DORA metrics

Get insights into your deployments

DevOps is a collaboration paradigm that is sometimes mistaken for being too abstract or too generic. In an effort to quantify the benefits of adopting DevOps, Dora Research (acquired by Google in 2018), has introduced four key metrics that define specific goals for improving the software lifecycle in companies interested in adopting DevOps.

DORA measures these metrics:

  • Deployment Frequency: How often an organization successfully releases to production
  • Lead Time for Changes: The length of time for a commit to be deployed into production
  • Change Failure Rate: The percentage of deployments causing a failure in production
  • Time to Restore Service: The length of time for an organization to recover from a failure in production

Read more on DORA.

DORA metrics in Codefresh

Monitoring DORA metrics can help identify delivery issues in your organization by detecting bottlenecks among teams and optimize your workflows at technical or organizational levels.
Codefresh offers support for DORA metrics out of the box.

  • In the Codefresh UI, from Artifacts & Insights in the sidebar, select DORA metrics.

DORA metrics report

DORA metrics report

Filters

Use filters to define the exact subset of Argo CD applications you are interested in. All filters support auto-complete and multiselect. More than one option within the same filter type has an OR relationship. Multiple filter types when defined share an AND relationship.

NOTES
When no filters are defined, all metrics are shown for the last 90 days.
To view filters that are not displayed, click More filters.

  • Runtimes: Show metrics for applications from selected runtimes
  • Clusters: Show metrics for applications deployed to selected clusters
  • Applications: Show metrics for selected applications.
  • Time: Show metrics from application for a specific time period
  • Products: Show metrics from applications within the specified Product(s).
  • Environments: Show metrics from applications within the specified Environments.
  • App Groups: Show metrics from applications within the specified Application Groups.

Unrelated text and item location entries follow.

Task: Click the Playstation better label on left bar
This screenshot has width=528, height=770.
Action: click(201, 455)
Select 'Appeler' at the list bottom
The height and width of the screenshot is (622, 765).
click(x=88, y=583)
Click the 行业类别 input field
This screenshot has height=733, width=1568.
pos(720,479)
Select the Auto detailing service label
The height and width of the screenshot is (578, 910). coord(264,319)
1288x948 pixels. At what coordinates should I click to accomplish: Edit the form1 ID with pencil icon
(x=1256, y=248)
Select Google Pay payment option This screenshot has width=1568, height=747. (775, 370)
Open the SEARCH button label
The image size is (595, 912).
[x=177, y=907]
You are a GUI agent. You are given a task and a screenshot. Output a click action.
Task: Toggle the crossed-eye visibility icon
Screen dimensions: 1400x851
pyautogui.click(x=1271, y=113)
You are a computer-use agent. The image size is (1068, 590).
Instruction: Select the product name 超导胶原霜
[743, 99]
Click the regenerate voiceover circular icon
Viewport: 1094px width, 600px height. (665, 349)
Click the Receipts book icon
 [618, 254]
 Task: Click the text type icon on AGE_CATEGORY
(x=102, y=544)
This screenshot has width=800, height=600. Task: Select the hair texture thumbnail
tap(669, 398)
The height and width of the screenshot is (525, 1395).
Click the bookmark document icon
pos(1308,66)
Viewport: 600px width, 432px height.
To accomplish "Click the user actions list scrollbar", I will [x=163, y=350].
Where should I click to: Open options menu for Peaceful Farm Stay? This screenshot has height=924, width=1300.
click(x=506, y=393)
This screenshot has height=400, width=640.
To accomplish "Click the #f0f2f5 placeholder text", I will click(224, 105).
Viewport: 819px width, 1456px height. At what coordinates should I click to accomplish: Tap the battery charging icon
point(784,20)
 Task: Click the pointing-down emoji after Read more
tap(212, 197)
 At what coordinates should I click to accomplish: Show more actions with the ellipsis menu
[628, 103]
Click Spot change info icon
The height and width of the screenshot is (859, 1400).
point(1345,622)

Metrics for favorite applications

If you have starred applications as favorites in the Applications dashboard, clicking in DORA metrics, displays DORA metrics only for those applications.

Metric totals

As the title indicates, the Totals bar shows the total numbers, based on the filters defined, or for the last 90 days, if there are no filters:

  • Deployments
  • Rollbacks
  • Commits/Pull Requests
  • Failure Rate: The number of failed deployments divided by the total number of deployments

Metric graphs

The metric graphs are key to performance insights with DORA metrics. The metrics are again based on the filters defined, or for the last 90 days if there are no filters.

In addition, you can select the granularity for each graph:

  • Daily
  • Weekly
  • Monthly

TIP
Remember that the graphs for the DORA metrics reflect metrics of application deployments, not workflows.

Deployment Frequency

The frequency at which applications are deployed to production, including both successful (Healthy) and failed (Degraded), deployments. A deployment is considered an Argo CD sync where there was a change in the application source code that resulted in a new deployment of the application to production.

The X-axis charts the time based on the granularity selected, and the Y-axis charts the number of deployments. The number shown on the top right is the average deployment frequency based on granularity.

Lead Time for Changes

The average number of days from the first commit for a PR (pull request) until the deployment date for the same PR. The key term here is deployment. Lead Time for Changes considers only those changes to workflows that result in a deployment. Making a change to a repo that does not result in a deployment is not included when calculating Lead Time for Changes.

The X-axis charts the time based on the granularity selected, and the Y-axis charts the time in minutes until the deployment. The number shown on the top right is the average number of days for a commit to reach production.

Change Failure Rate

The failure or rollback rate in percentage for applications whose health status changed to Degraded on deployment. The key term here is on deployment. For example, bumping an image tag with one that does not exist, results in the application being Degraded on deployment, and designated as failed.

The Change Failure Rate is derived by dividing the number of Degraded (failed/rollback) deployments with the total number of deployments. The X-axis charts the time based on the granularity selected, and the Y-axis charts the failure rate. The number shown on the top right is the average failure rate based on granularity, and therefore may not be equal to the Total Failure Rate.

Time to Restore Service

The average number of hours taken for the status of Degraded deployments to return to Healthy. Again, similar to the Change Failure Rate, Time to Restore Service includes only deployments that became Degraded. It is derived by dividing the total number of hours for all Degraded deployments to return to Healthy by the total number of Degraded deployments.

The X-axis charts the time based on the granularity, and the Y-axis charts the time in hours. The number shown on the top right is the average number of hours between the previous deployment and rollback for the same application.